HORTBAC (PVT) LTD
t/a LITTLE FLOWER ENTERPRISES
THE OFFICER IN CHARGE – ZRP GOROMONZI
THE COMMISIONER GENERAL OF POLICE
HIGH COURT OF ZIMBABWE
HARARE, 15 June 2015
Urgent Chamber Application
N Mugiya, for the applicant
LT Muradzikwa, for the 1st and 2nd respondents
K Maeresera, for the 3rd, 4th and 5th respondents
6th respondent in person
MATHONSI J: The applicant is a former farm owner which has been evicted from a farm known as the Glebe in the District of Goromonzi which it held by deed of transfer number 224/96. The farm in question was acquired by the Government under the land reform programme in terms of the Land Acquisition Act [Chapter 20:10].
When that happened the applicant must have engaged the acquiring authority succeeding in securing a compromise in terms of which the farm was divided into 2 and a consent order being granted by the Administrative Court on 8 August 2003 in the following:
“IT IS ORDERED BY CONSENT THAT:
- The acquisition of the under mentioned property in terms of section 7 of the Land Acquisition Act [Chapter 20:10] be and is hereby confirmed.
- Portion of GLEBE measuring 526,81 hectares situated in the District of Goromonzi held under Deed of Transfer number 224/96.
- The acquisition proceedings in respect of the remaining portion of GLEBE measuring 142,38 hectares situated in the District of Goromonzi held under Deed of Transfer No 224/96 be and is hereby withdrawn.
- The applicant shall subdivide GLEBE and pay the subdivision costs thereof.
- There shall be no order as to costs.”
Subsequent to that the acquiring authority allocated portions of the farm left for the applicant under the consent order to the third, fourth and fifth respondents who gladly accepted the offer and moved to claim possession. By letter dated 27 January 2015 signed by the Provincial Administrator, the Chief Lands Officer and the Minister of State for provincial Affairs, the applicant was given notice to vacate the farm coupled with authority to remain at the farm winding up its affairs up to 26 April 2015.
On 12 March 2015, the applicant instituted summons action in HC 2273/15 against the Chief Lands Officer, the Minister of Lands and Land Resettlement and the third, fourth and fifth respondents herein seeking to evict the third, fourth and fifth respondents from the farm and to enforce the consent order issued by the Administrative Court 12 years ago. It says that the summons action is still pending.
The applicant has now made this application on a certificate of urgency seeking the following relief:
“TERMS OF THE FINAL ORDER SOUGHT
- The respondents are interdicted from interfering with the applicant’s property rights pending the finalisation of HC 2273/15.
- The respondents’ eviction of the applicant is wrongful and unlawful.
- The respondents are barred from accessing “The Glebe” Farm without the consent of the applicant.

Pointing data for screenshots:
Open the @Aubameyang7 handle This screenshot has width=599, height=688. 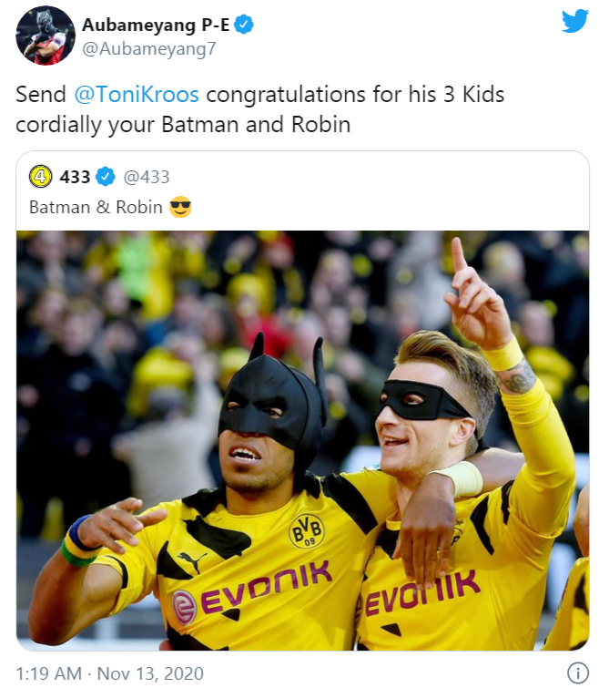point(149,49)
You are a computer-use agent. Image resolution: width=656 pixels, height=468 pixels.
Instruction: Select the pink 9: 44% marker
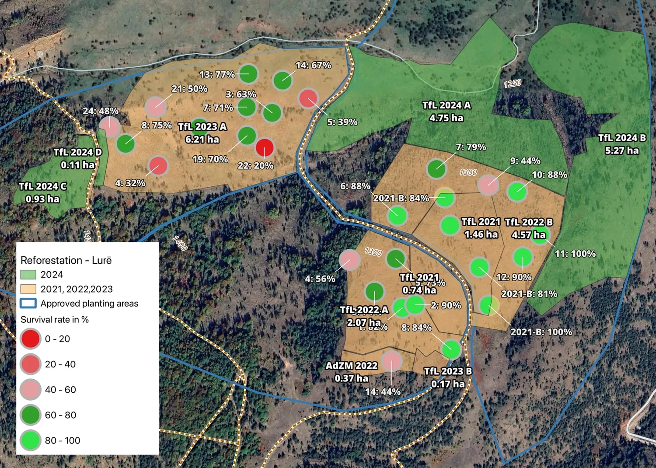(488, 185)
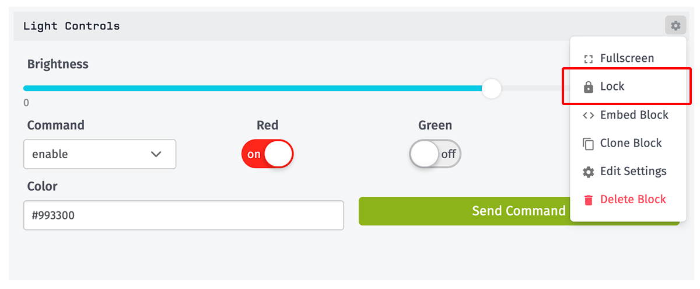Select Edit Settings menu entry

[x=627, y=171]
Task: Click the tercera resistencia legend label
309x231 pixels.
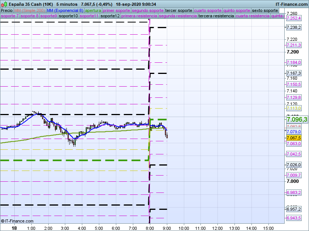Action: 216,16
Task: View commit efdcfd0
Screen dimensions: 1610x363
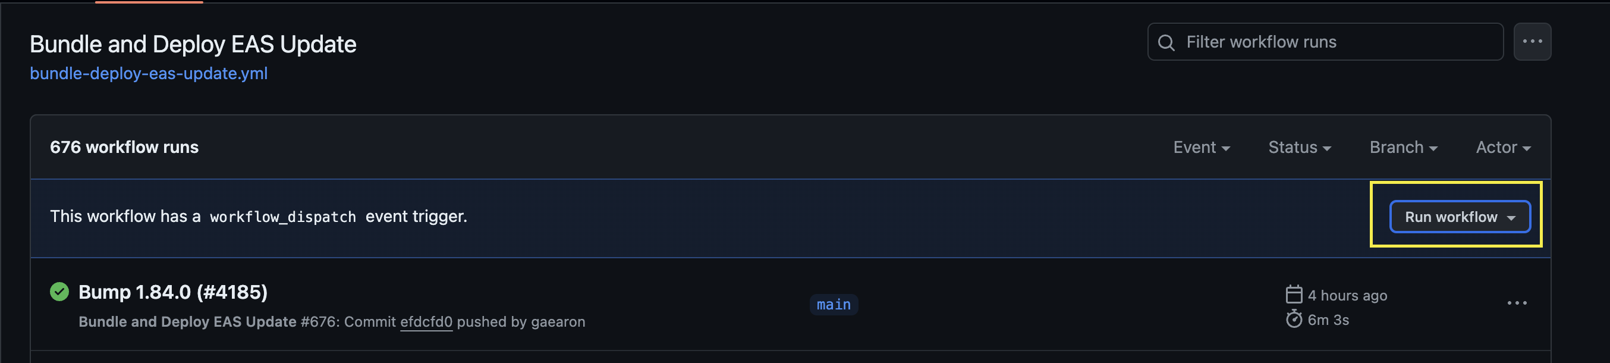Action: [x=426, y=322]
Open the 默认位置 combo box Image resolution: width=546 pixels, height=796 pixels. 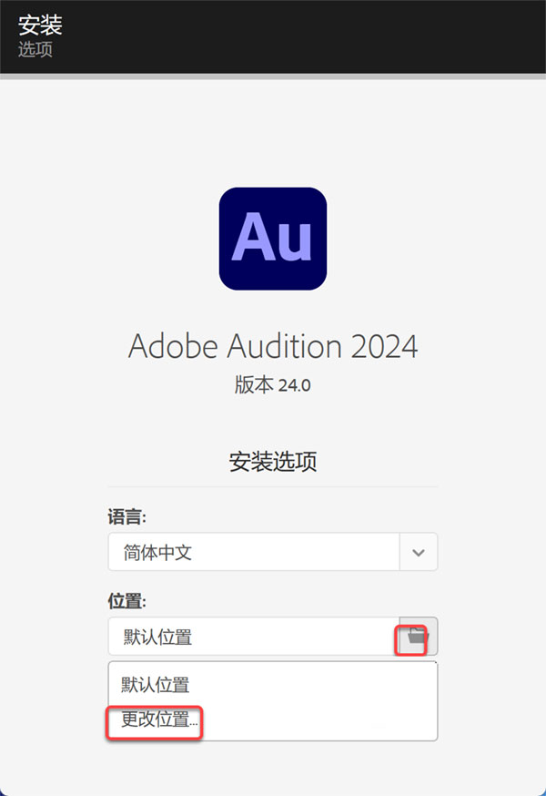(x=273, y=637)
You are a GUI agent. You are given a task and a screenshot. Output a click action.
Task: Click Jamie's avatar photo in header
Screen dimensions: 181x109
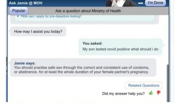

SET PROBLEM:
Continue the judgment on the Glebe farm from the point where it stops. The entries have no connection to the judgment on the Glebe farm.

EXERCISE ANSWER:
PROVISIONAL ORDER GRANTED
Pending the confirmation of the provisional order;
IT IS ORDERED THAT:
- The respondents are ordered to allow the applicant access to ‘The Glebe’ Farm forthwith.
- The respondents are barred from going to ‘The Glebe’ farm and are prohibited from harassing the applicant’s workers in anyway whatsoever pending the return date.
- The respondents are ordered to forthwith restore Mathew Hopegood’s occupation at ‘The Glebe’ farm and to his house and not to further interfere with his stay thereat.”
In the founding affidavit of Mathew Hopegood the applicant states that the respondents have resorted to self help. Hopegood expressed surprise at receiving the notice to vacate the farm when he had been nursing a consent order issued by the Administrative Court 12 years ago in terms of which the applicant is entitled to conduct business at the farm while he in turn, is entitled to stay there. He says he was “shocked” at being evicted on 8 June 2015 especially as he had filed summons action on 12 March 2015 challenging the eviction of the applicant from the farm and the respondents had not a court order for the eviction and they are not officers of the court charged with execution of court orders.
The 5 respondents cited in the application all opposed it. The police denied being involved at all in the eviction of the applicant and denied posting a sentinel at the gate of the farm. In fact Mr Muradzikwa who appeared for them together with Mr. Mbara of police head quarters was emphatic that not only did the police not deploy at the farm, they are well aware that they have no power to perform any farm evictions with or without a court order.
The third, fourth and fifth respondents were also adamant that they had nothing to do to do with the activities of 8 June 2015. They all have offer letters in respect of the portions of the farm being subdivisions 1, 2 and 3 which they occupy while the applicant remains on the more developed portion, namely subdivision 4. If I had any doubt about that then the agreement signed by the applicant and the fifth respondent, in terms of which the latter gave up subdivision 4 which had initially been allocated to him in preference of the undeveloped subdivision 3, removed all the doubt.
If the fifth respondent was so magnanimous as to surrender a farm allocation to the applicant, what would motivate him to return and assist in the eviction of the applicant? I agree that the citation of these respondents was based on suspicion rather than fact. Mr. Mugiya for the applicant could not advance any argument to support the allegations against the 5 respondents following the evidence placed before me in opposition.
As it turns out, it was Timothy Tendai Muyambo, the holder of an offer letter dated 28 May 2015 in respect of subdivision 4 of The Glebe, who is the culprit. He was served with this application and appeared in person to make a confession.
Mr. Mugiya applied to join Muyambo as sixth respondent as not only does he have an interest in the matter, he in fact is the one who has moved onto the farm and is elbowing the applicant out of the farm. Muyambo submitted that after he received an offer letter in respect of subdivision 4, he moved to take occupation. Initially he met the applicant’s representative and advised him he would be moving onto the farm on 8 June 2015 at which he expected the applicant to have vacated.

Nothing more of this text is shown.